* _SOURCE TEXT_:
Studio album by Timothy B. Schmit
- Released: September 7, 1987
- Studio: The Studio (Woodland Hills, Los Angeles); Zebra Studio (Studio City, Los Angeles); Robert Irving Studios and Bossa Nova Hotel (Los Angeles, California);
- Genre: Rock; pop rock; soft rock;
- Length: 43:19
- Label: MCA
- Producer: Richard Rudolph; Bruce Gaitsch;

Timothy B. Schmit chronology
| Playin' It Cool (1984) | Timothy B (1987) | Tell Me the Truth (1990) |

Singles from Timothy B
- "Boys Night Out" Released: 1987; "Don't Give Up" Released: 1988;

= Timothy B =

Timothy B is the second solo studio album by American musician Timothy B. Schmit, the bassist and co-lead vocalist for the Eagles. The album was released on September 7, 1987, by MCA Records in the United States and Europe, three years after Schmit's previous solo studio album, Playin' It Cool (1984) and seven years after the demise of the Eagles. The album peaked at No. 106 on the Billboard 200 chart, and the single, "Boys Night Out", hit No. 25 on the Billboard Hot 100 chart, becoming Schmit's best selling single. The album was mostly produced by Richard Rudolph with co-production by Bruce Gaitsch.

Professional ratings
Review scores
| Source | Rating |
| AllMusic | link |

== Background ==
When Schmit was asked about why there were less notable musicians compared to his last album, he said "I decided to stay out of the real glamour studios and to keep the clientele down too. I did it on purpose mainly for less distractions. I mean I really knew what I wanted to do on this album and I decided purposely not to use my famous and semi-famous friends just to have it be more of what I can do on my own. And that's really the reason."

* _WHAT TO WORK ON_:
Please decide whether each statement agrees with the text on the album Timothy B, answering yes or no and quoting the words of the text that settle it. (a) The album came out three years after Playin' It Cool. (b) "Boys Night Out" reached No. 25 on the Billboard 200 chart. (c) Schmit chose to bring his famous friends onto the album.

* _DATASET EXCERPT_:
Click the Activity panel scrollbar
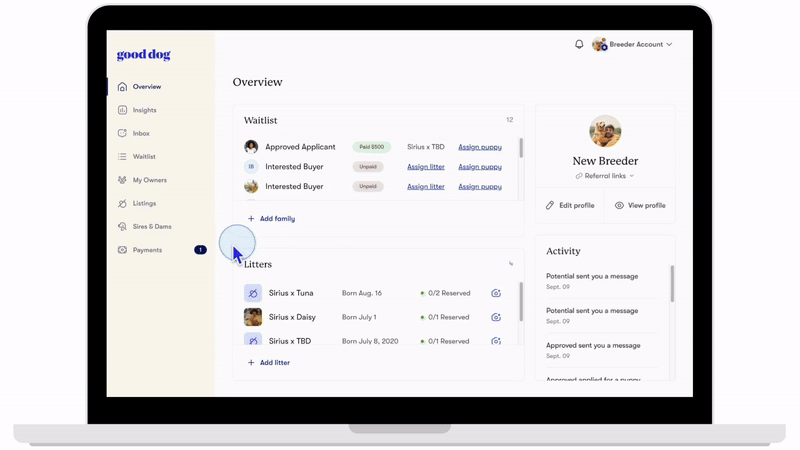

* _RESULT FOR THIS TASK_:
(a) Yes: "three years after Schmit's previous solo studio album, Playin' It Cool (1984)"
(b) No: "hit No. 25 on the Billboard Hot 100 chart"
(c) No: "I decided purposely not to use my famous and semi-famous friends"